I have recently discovered 2 really good putting drills that I have used to limit 3 putts to practically nothing and sink 90% of putts within 6 feet.

Here are the drills...

First Drill: This drill is called the clock drill. Here is how to do it...

1. Set up 3 ft from the hole using your club as a measuring tool.
2. Place a tee there. 
3. Every couple feet place a tee in the ground 3 ft away from the cup. ( it should look like a circle of around 8 tees around the cup)
4. Now go to the first tee and place your putter down as a measuring device and measure another 3 feet back to where the end of the putter is 6 feet from the hole. Place a tee there.
5. Do that to every spot you already marked for 3 ft. (It should look like 2 circles of tees around the cup, the first circle at 3 ft and the second at 6 feet.
6. Now eyeball the middle of the cup and the 3 ft tee and place a tee there all the way around the cup. (now there is 3 circles around the cup)
7. Do the same in between the 3 ft and 6 ft circles. (you should end up with 4 circles of tees around the cup.

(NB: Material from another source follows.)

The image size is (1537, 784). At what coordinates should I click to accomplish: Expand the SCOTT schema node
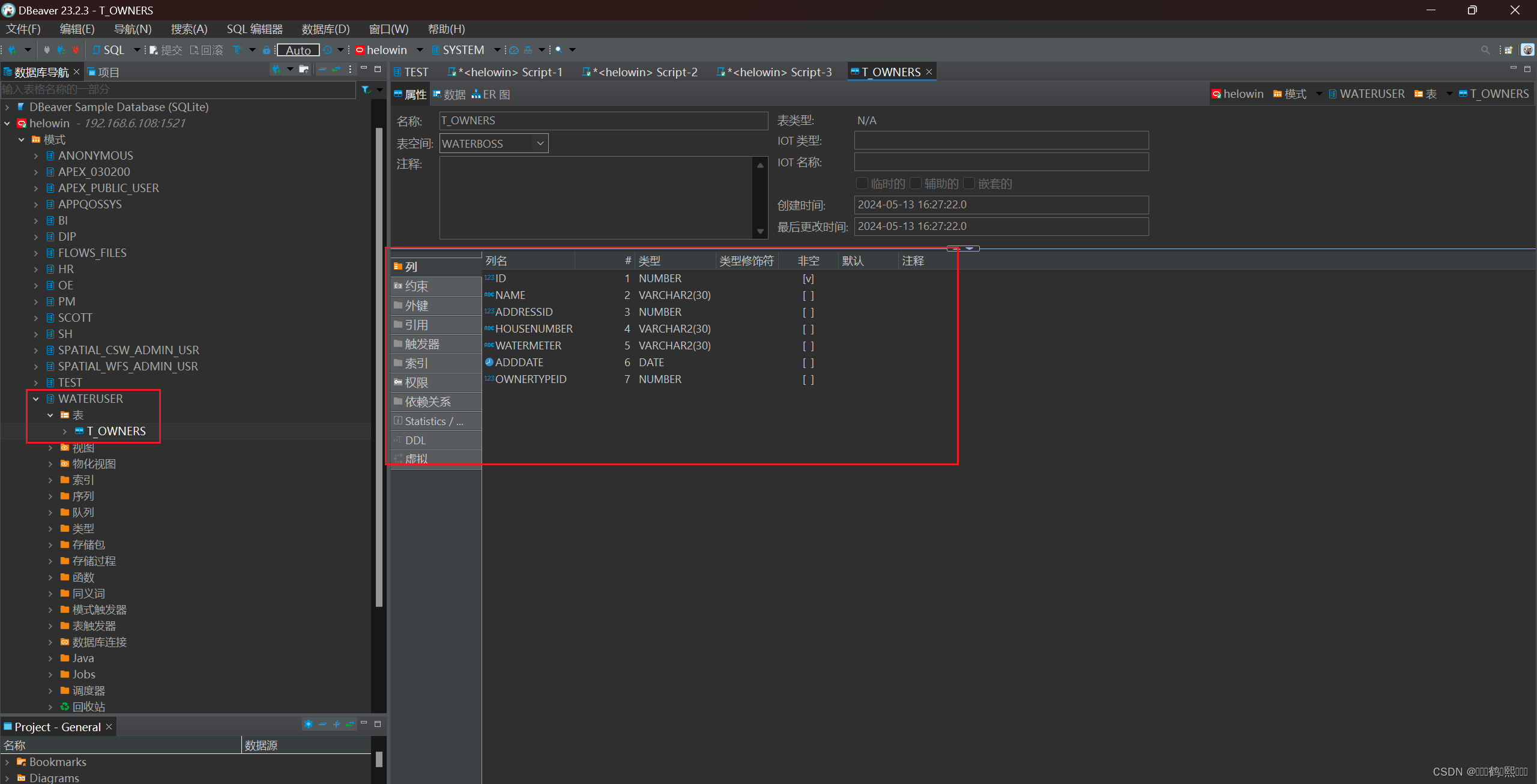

The name of the game for this drill is to make every putt in the first circle before you move onto the next circle. Once you do that you can proceed to the next circle, but, you can only move on to the next once you make every putt IN A ROW. Do this with all 4 circles and thats the end of the drill.

This drill is pretty challenging but you will begin to get amazing feel and distance control within 6 ft. This is where all those 3 putts and missed par opportunities happen.

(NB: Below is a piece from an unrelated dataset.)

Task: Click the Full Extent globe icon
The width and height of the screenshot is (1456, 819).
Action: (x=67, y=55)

Ok, now on to the next drill. This drill is all about feel and distance control with putts out side of 10 ft.

1. Get 2 tees and put one 1 foot to the left and one to the right of the cup.
2. get 3 tees and mark them 1 foot behind the hole. (it should look like a half circle of tees behind the cup)
3. Set up 4 tees. one at 10 ft. one at 15 ft. one at 20 ft and one at 25 ft.
4. Set down 3 golf balls at the 10 ft tee.

The name of the game with this drill is to putt every golf ball either in or just past the cup but no further than 1 foot. (you can lengthen the tees out to 2 ft but this gives you better feel.)

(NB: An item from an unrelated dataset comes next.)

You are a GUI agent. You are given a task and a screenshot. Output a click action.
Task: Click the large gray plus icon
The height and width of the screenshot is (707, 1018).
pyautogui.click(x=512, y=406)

You will then put all 3 golf balls into that half moon location and not miss one. Once you get all 3 in a row into the cup or into the half circle behind the cup then you can move onto the next location.

Once you complete the 25 foot location the drill is over. This will provide you with great feel and accuracy and allow you to limit your 3 putts due to blowing it by or leaving it way short.

You can do these drills at the driving range and even before a round. Heck, you can do it in your house like I do . 

I hope these drills help you as much as they helped me.


----------



## 373 (Jun 9, 2006)

Advertising in the Golf Forum is the privilege of sponsors only. Please remove the link in your signature line immediately.


----------



## golflover24 (Jun 18, 2014)

cheers for the help! very helpful


----------



## Edgar Smith (Jun 9, 2014)

Very helpful Indeed


----------